La Juventus sta attraversando uno dei momenti più delicati della stagione. Nel giro di una settimana, i bianconeri hanno subito due eliminazioni pesanti, prima in Champions League e poi in Coppa Italia, lasciando la squadra senza obiettivi immediati e con una tifoseria sempre più delusa e arrabbiata.

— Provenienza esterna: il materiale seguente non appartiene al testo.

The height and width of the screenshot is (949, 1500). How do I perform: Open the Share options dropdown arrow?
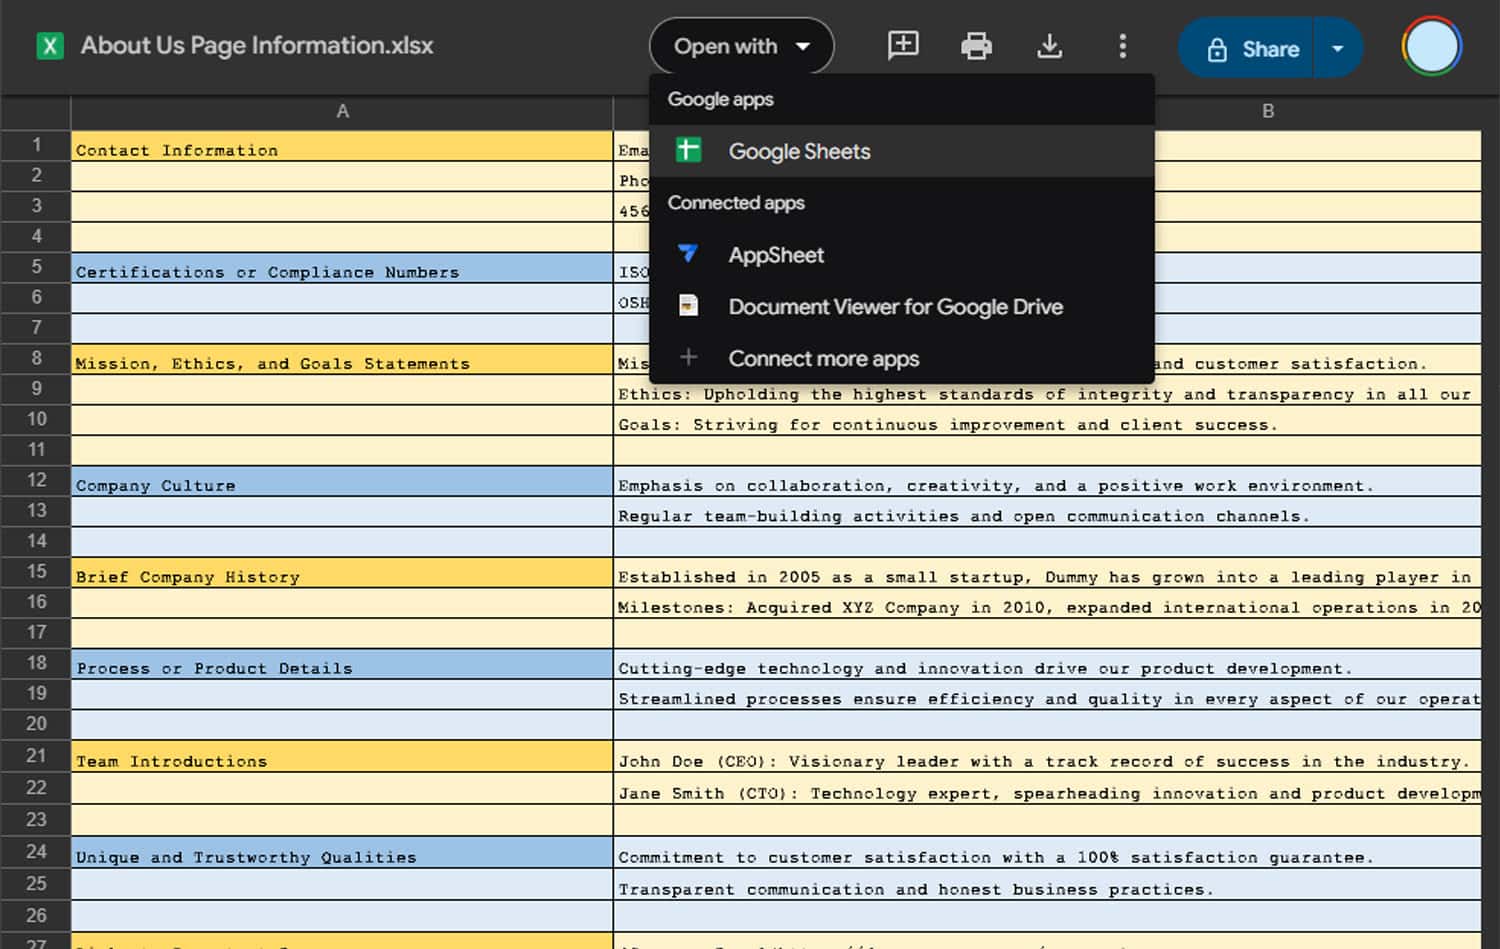tap(1338, 48)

I tifosi bianconeri, infatti, hanno espresso apertamente il loro malcontento, e i gruppi ultras hanno annunciato sui social una contestazione che avrà luogo domani, 2 marzo, davanti al JHotel, quartier generale della squadra. Il messaggio diffuso dagli ultras non lascia spazio a interpretazioni: “Purtroppo siamo arrivati a non poter più sopportare un progetto che sembra fallito, in cui niente ha un senso logico o uno svolgimento comprensibile!
Il popolo juventino è stanco di voi”.
I tifosi sono delusi
La delusione dei sostenitori juventini non è certo una novità. Già in occasione del match di Coppa Italia contro l’Empoli, la squadra era stata pesantemente fischiata. Tuttavia, adesso la situazione si è ulteriormente deteriorata, con la curva bianconera che vuole far sentire ancora più forte la propria voce. L’accusa principale rivolta alla squadra di Thiago Motta è quella di non aver compreso fino in fondo il valore della maglia che indossano: “Ora non è più tollerabile il vostro atteggiamento e il vostro menefreghismo nei confronti di una maglia storica come quella della Juventus F.C.!”.
Gli ultras hanno spiegato che, inizialmente, avevano dato fiducia al nuovo progetto e sostenuto la squadra nel tentativo di riportare la Juventus ai vertici.
Tuttavia, secondo loro, i risultati e l’atteggiamento in campo non sono stati all’altezza delle aspettative. “Sentirete il nostro disappunto sperando di provocare in voi giocatori, allenatore e dirigenti una scintilla che potrebbe, almeno in parte, salvare una stagione disastrosa”, hanno dichiarato.
Confronto impietoso con il passato
Uno degli aspetti che ha aumentato il malcontento della tifoseria è il confronto con il passato recente. L’anno scorso, infatti, gli ultras hanno sempre sostenuto Massimiliano Allegri, chiedendone la conferma anche nei momenti più difficili. La curva bianconera ha riconosciuto al tecnico livornese il merito di aver garantito stabilità alla squadra, portando trofei e difendendo il club anche nei momenti più complicati, come il caso plusvalenze.
Allegri, infatti, era stato l’unico punto di riferimento per la Juventus durante la tempesta giudiziaria, fungendo da parafulmine e proteggendo la squadra dalle pressioni esterne.
Ora, però, la situazione è completamente cambiata.Thiago Motta si trova di fronte a una doppia sfida: da un lato, deve cercare di conquistare la qualificazione alla prossima Champions League per salvare la stagione dal fallimento sportivo; dall’altro, deve riconquistare la fiducia e il rispetto di una tifoseria che, al momento, sembra aver voltato le spalle a lui e alla squadra. La contestazione del 2 marzo sarà un momento chiave per capire quale sarà il clima attorno alla Juventus nei prossimi mesi.